*EXERCISE REQUIREMENTS*: Print the lines that run from the line with "Commander chez votre" to the line with "Innere Sicherheit und", keeping both end lines, exactly as they appear in the entries below, and nothing else.

*EXERCISE MATERIALS*:

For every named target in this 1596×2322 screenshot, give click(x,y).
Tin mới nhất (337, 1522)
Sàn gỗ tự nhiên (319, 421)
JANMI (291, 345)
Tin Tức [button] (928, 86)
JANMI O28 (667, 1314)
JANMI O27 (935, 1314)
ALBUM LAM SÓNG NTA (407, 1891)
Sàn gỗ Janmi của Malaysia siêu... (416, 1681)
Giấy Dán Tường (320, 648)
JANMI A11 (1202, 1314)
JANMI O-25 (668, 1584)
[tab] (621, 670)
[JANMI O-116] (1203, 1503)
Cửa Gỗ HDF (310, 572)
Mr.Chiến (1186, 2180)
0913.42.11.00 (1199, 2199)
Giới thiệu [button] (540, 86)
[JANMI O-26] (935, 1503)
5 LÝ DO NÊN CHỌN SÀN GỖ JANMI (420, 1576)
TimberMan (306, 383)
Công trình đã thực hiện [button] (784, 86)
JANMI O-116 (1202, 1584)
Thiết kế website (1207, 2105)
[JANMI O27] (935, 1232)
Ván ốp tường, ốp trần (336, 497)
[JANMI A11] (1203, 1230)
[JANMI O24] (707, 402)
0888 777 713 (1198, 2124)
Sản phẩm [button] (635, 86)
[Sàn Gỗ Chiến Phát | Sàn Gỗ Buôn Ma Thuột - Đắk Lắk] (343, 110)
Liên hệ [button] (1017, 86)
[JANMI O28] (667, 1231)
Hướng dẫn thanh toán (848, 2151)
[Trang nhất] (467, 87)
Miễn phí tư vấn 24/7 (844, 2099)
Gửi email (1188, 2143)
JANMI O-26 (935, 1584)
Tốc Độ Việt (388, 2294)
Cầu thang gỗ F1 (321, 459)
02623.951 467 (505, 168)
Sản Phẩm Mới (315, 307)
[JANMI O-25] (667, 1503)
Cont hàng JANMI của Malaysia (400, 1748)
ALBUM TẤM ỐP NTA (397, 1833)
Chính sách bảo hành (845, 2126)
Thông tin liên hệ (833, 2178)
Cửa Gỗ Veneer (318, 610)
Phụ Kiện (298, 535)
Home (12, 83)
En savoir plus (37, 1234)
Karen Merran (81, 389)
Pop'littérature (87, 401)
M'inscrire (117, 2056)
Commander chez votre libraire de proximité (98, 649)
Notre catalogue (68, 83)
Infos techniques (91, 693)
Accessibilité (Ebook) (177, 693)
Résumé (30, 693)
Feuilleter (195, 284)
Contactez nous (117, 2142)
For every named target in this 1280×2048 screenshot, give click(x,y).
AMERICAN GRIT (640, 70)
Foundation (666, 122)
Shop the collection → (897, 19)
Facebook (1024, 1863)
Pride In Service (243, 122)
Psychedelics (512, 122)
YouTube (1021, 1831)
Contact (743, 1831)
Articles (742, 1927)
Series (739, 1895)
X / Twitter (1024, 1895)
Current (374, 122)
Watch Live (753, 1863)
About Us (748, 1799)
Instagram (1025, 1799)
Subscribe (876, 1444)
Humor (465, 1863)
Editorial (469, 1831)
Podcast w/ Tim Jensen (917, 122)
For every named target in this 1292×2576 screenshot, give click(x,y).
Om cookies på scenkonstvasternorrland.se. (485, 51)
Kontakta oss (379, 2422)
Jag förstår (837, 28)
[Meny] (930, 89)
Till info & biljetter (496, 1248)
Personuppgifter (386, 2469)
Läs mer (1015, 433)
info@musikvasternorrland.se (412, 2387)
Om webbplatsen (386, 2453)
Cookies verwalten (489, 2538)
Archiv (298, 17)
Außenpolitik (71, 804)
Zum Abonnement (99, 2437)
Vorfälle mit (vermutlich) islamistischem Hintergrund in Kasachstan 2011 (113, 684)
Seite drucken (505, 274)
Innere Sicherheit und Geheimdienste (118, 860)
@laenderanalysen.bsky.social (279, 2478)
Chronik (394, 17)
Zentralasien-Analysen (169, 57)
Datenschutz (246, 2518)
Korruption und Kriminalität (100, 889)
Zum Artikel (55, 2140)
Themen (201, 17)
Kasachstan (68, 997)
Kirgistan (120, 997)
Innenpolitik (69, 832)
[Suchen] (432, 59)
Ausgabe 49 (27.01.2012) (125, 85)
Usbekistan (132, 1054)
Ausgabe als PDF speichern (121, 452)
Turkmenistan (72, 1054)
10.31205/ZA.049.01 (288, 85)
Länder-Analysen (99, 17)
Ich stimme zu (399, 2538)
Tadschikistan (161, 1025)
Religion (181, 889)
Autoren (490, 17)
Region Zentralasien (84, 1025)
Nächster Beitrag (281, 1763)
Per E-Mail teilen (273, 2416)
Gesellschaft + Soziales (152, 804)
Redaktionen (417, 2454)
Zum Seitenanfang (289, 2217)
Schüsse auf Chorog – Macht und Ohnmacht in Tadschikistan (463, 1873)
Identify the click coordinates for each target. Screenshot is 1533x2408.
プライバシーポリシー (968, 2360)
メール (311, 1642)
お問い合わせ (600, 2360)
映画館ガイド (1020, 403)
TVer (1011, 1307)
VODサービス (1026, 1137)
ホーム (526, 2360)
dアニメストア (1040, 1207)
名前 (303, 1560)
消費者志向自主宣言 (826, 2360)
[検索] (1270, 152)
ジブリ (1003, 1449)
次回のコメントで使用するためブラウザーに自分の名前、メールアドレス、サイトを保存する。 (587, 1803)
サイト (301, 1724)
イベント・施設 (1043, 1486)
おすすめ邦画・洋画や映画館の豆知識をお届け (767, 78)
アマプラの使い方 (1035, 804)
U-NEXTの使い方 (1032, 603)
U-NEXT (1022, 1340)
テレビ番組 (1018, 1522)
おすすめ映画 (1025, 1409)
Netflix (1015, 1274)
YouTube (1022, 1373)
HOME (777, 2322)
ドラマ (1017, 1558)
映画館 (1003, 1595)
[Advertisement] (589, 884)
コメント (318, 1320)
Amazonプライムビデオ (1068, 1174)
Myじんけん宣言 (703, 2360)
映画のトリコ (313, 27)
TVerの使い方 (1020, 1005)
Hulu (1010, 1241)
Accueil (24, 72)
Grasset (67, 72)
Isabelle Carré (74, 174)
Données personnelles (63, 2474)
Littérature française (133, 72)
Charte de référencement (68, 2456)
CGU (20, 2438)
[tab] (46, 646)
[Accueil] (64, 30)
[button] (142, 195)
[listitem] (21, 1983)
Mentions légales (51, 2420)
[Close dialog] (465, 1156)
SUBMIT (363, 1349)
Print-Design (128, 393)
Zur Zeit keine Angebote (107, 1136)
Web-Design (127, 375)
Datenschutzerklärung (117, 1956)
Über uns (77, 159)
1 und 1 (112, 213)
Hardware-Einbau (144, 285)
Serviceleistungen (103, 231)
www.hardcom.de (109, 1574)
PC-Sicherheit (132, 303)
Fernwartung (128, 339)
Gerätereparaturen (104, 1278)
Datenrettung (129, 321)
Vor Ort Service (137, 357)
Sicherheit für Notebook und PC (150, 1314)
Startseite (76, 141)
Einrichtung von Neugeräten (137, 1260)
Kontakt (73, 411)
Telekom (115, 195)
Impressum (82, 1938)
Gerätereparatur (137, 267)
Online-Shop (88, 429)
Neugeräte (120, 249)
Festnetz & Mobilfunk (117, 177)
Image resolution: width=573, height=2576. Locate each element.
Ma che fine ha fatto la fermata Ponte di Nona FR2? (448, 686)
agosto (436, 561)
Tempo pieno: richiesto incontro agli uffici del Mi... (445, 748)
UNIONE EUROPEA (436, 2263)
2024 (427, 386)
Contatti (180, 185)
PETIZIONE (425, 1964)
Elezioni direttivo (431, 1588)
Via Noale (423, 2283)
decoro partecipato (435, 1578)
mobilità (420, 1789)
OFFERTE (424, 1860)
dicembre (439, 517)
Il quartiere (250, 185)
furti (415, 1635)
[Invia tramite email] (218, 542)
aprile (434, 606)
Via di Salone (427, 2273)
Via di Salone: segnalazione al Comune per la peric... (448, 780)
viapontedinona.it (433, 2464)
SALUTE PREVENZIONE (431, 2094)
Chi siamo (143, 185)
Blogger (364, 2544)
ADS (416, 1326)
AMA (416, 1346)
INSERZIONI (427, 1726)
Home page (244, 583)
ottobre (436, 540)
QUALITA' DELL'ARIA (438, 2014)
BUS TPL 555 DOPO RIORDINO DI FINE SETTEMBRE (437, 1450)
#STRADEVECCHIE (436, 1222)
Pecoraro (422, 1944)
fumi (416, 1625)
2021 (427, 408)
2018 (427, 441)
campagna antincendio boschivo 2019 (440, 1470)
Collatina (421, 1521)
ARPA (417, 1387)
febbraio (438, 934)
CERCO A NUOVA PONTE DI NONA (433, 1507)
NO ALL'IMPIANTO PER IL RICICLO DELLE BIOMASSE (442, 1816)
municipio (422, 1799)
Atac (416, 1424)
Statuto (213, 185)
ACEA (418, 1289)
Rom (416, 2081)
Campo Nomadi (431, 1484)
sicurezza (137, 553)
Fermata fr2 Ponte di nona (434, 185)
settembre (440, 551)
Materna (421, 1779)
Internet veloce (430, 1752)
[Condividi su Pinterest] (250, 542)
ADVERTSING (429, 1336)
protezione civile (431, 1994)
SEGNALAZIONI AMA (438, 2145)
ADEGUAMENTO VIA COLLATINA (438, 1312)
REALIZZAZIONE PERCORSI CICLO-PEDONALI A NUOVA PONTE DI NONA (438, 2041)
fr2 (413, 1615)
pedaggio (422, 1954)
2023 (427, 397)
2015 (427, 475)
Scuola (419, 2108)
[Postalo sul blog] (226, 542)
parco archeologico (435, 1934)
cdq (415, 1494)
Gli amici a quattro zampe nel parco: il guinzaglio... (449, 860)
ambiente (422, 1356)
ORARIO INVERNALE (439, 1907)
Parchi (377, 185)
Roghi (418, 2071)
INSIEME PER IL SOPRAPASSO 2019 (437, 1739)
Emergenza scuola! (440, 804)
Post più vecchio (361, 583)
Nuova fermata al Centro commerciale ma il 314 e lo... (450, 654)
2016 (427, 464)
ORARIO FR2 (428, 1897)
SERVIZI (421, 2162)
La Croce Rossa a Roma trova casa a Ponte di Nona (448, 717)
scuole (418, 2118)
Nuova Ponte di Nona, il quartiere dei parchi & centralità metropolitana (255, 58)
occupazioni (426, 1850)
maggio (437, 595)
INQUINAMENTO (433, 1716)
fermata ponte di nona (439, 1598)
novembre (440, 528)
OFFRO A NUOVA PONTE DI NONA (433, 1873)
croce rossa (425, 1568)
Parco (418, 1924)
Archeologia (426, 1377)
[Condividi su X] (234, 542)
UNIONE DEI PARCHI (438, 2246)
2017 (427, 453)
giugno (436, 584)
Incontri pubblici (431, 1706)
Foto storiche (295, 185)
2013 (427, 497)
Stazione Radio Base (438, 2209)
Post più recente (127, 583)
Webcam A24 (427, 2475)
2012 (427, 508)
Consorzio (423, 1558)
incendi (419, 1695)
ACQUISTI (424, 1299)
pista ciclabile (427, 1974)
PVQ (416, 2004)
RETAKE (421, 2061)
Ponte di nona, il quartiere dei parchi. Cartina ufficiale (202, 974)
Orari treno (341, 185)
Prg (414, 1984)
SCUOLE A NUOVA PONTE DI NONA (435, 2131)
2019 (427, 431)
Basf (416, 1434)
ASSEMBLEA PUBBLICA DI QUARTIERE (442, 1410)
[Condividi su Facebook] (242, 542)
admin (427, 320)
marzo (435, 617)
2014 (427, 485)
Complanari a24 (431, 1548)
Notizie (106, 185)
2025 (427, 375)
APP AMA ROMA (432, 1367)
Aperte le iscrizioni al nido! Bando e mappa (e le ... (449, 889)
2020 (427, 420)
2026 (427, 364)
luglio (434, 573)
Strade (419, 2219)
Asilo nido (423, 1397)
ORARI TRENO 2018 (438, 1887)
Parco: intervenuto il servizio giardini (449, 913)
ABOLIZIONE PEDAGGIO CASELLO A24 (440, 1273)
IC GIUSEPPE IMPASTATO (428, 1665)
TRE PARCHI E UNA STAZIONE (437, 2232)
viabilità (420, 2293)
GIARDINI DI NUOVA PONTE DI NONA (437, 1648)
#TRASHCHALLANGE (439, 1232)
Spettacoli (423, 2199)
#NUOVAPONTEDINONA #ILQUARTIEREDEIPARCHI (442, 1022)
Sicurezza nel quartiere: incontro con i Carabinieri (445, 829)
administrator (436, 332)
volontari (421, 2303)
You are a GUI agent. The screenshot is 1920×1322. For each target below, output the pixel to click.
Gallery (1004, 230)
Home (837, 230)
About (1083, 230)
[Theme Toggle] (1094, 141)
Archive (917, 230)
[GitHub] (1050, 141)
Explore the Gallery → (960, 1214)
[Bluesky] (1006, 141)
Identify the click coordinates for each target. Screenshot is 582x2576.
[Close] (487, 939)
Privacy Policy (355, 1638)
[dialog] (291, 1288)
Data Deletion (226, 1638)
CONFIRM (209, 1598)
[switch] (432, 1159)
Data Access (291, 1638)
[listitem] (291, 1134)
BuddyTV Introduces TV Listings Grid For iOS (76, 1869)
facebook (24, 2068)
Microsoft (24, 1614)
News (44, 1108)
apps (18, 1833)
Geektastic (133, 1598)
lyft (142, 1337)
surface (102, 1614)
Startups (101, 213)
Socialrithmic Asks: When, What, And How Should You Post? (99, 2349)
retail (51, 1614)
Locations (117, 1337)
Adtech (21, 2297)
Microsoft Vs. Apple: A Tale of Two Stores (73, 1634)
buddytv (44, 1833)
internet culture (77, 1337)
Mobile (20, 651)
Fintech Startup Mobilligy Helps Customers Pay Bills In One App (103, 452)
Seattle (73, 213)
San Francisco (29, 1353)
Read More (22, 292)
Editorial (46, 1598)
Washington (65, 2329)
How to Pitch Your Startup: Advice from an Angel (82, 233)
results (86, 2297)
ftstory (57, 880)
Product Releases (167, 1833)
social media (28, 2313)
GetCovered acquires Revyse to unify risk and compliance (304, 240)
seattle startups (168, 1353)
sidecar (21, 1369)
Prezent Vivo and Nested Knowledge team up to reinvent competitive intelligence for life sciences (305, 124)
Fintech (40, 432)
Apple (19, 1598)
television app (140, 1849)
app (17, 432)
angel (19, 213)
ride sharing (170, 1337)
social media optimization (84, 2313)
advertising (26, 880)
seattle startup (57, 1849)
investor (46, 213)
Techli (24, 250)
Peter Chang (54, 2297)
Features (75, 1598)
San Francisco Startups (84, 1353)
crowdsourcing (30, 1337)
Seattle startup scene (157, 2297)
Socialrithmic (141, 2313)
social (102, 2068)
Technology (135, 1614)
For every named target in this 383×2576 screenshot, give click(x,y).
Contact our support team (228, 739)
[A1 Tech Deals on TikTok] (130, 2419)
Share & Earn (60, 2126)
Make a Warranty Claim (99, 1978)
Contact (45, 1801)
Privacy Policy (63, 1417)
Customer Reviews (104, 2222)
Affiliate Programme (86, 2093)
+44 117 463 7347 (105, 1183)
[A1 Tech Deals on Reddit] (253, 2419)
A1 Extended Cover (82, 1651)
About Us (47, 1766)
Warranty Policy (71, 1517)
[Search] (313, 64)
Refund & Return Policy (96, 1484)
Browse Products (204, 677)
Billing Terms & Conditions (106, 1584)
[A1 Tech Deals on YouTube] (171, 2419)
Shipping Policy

*SOLUTION FOR THIS PROBLEM*:
Commander chez votre libraire de proximité (98, 649)
Notre catalogue (68, 83)
Infos techniques (91, 693)
Accessibilité (Ebook) (177, 693)
Résumé (30, 693)
Feuilleter (195, 284)
Contactez nous (117, 2142)
For every named target in this 1280×2048 screenshot, give click(x,y).
AMERICAN GRIT (640, 70)
Foundation (666, 122)
Shop the collection → (897, 19)
Facebook (1024, 1863)
Pride In Service (243, 122)
Psychedelics (512, 122)
YouTube (1021, 1831)
Contact (743, 1831)
Articles (742, 1927)
Series (739, 1895)
X / Twitter (1024, 1895)
Current (374, 122)
Watch Live (753, 1863)
About Us (748, 1799)
Instagram (1025, 1799)
Subscribe (876, 1444)
Humor (465, 1863)
Editorial (469, 1831)
Podcast w/ Tim Jensen (917, 122)
For every named target in this 1292×2576 screenshot, give click(x,y).
Om cookies på scenkonstvasternorrland.se. (485, 51)
Kontakta oss (379, 2422)
Jag förstår (837, 28)
[Meny] (930, 89)
Till info & biljetter (496, 1248)
Personuppgifter (386, 2469)
Läs mer (1015, 433)
info@musikvasternorrland.se (412, 2387)
Om webbplatsen (386, 2453)
Cookies verwalten (489, 2538)
Archiv (298, 17)
Außenpolitik (71, 804)
Zum Abonnement (99, 2437)
Vorfälle mit (vermutlich) islamistischem Hintergrund in Kasachstan 2011 (113, 684)
Seite drucken (505, 274)
Innere Sicherheit und Geheimdienste (118, 860)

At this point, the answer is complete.